Per Sant’Egidio un festa lunga nove giorni. Filacciano cosi, quest’anno sta celebrando il suo santo patrono. La manifestazione è stata divisa in tre parti: i giorni dell’attesa, dal 26 al 30 agosto, la celebrazione del santo, oggi 1 settembre e domani, mentre sabato 3 è dedicato al dopo festa, alla chiusura di un evento centrale per la comunità.

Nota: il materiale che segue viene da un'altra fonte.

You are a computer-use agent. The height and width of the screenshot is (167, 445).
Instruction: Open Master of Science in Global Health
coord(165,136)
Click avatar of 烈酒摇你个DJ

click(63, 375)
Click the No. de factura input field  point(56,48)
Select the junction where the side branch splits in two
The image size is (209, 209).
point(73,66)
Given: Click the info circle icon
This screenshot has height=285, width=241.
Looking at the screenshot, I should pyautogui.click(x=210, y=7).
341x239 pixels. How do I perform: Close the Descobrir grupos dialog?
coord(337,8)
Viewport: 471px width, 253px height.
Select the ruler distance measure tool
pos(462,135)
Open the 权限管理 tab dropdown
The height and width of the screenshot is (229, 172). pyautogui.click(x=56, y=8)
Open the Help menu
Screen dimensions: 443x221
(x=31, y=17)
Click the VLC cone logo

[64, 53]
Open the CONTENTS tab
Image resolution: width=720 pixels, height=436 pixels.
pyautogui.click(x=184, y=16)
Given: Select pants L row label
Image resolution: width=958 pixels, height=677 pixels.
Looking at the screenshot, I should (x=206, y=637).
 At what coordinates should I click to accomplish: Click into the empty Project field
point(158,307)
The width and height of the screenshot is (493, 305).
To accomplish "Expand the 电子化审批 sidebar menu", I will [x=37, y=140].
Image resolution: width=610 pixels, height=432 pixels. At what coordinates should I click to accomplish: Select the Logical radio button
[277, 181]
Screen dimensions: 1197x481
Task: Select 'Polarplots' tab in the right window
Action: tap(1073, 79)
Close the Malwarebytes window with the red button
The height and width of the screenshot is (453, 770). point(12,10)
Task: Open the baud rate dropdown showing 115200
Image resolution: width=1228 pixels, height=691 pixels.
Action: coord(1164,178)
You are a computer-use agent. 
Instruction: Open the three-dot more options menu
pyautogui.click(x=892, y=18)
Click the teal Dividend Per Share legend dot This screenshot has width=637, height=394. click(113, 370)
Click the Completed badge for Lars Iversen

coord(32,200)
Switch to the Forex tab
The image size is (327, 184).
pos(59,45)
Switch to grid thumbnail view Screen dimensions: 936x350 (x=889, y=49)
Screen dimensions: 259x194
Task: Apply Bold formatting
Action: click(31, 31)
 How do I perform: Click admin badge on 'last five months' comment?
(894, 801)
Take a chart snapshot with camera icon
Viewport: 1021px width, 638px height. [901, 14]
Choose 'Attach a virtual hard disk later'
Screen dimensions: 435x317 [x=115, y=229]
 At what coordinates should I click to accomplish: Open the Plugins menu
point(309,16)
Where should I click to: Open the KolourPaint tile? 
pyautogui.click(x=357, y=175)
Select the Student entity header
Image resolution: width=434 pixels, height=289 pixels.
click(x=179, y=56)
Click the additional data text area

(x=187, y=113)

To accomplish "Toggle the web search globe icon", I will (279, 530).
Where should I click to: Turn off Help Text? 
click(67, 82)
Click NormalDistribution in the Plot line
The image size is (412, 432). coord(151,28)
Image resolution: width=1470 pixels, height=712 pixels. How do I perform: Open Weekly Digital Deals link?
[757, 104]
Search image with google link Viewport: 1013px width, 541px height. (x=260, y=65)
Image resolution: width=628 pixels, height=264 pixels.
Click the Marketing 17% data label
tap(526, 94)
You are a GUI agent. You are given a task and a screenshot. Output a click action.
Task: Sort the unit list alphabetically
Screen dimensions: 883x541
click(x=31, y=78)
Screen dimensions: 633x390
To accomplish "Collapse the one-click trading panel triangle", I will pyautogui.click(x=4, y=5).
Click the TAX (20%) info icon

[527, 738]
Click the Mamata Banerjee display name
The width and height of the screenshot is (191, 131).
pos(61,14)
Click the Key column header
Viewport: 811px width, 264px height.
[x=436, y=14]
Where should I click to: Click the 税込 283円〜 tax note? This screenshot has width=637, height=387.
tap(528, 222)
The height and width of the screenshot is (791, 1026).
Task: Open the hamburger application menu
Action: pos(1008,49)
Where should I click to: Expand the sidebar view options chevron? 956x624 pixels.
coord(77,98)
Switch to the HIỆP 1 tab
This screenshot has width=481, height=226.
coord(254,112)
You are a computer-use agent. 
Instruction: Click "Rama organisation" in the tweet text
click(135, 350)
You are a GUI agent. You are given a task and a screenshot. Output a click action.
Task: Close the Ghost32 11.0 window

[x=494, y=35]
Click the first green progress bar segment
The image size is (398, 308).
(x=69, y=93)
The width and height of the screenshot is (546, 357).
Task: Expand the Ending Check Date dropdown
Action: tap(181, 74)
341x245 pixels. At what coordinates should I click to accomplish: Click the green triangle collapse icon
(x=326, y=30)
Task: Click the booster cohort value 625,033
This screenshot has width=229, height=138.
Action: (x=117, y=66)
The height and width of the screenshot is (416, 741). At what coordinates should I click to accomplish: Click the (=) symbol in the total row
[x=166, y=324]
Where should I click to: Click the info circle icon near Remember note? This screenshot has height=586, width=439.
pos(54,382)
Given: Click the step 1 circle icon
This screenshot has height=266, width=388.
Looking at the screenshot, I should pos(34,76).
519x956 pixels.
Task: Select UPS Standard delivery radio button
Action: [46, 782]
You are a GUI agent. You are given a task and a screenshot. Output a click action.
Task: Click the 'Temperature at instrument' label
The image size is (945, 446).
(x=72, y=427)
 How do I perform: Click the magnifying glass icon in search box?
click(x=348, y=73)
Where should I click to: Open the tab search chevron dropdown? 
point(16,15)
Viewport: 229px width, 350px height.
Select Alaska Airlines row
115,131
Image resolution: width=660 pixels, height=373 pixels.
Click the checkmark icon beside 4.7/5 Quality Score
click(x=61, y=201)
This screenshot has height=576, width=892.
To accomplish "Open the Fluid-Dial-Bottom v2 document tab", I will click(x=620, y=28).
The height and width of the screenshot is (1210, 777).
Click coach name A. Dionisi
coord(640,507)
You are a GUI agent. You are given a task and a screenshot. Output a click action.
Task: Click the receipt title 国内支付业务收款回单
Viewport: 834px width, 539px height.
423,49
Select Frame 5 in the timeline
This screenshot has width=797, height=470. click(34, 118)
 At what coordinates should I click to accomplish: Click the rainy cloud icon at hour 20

Si celebra un santo lontano. Dicono i testi che fosse greco, nato ad Atene da una famiglia nobile e facoltosa. I genitori  Teodoro e Pelagia, cristiani praticanti, lo avviarono agli studi e il futuro santo si avvicinò così alla chiesa. Alla morte dei genitori regalo ogni suo bene e parti per la Francia. Si rifugiò in un bosco  fra Nimes e il mare nei pressi del fiume Rodano. Scoperto da un re, Chilibert,  ebbe dallo stesso l’autorizzazione a fondare un monastero. Morì dopo un pellegrinaggio a Roma e ancora oggi il villaggio sorto intorno al monastero porta il suo nome Sain Gilles del Gard.La maggior parte del suo corpo si conserva  a Tolosa nella Chiesa di Saint-Sernin. In Italia si contano oltre 50 parrocchie dedicate a Sant’Egidio Abate.

Stare insieme

 

Il programma è di quelli che privilegiano lo stare insieme della comunità. Musica, cinema all’aperto, pioggia permettendo, tornei di calcetto, tresette, scacchi, la gara di dolce e salato. Emozionante la processione che si è tenuta questa mattina. Stasera in piazza suona l’Orchestra Garibaldina.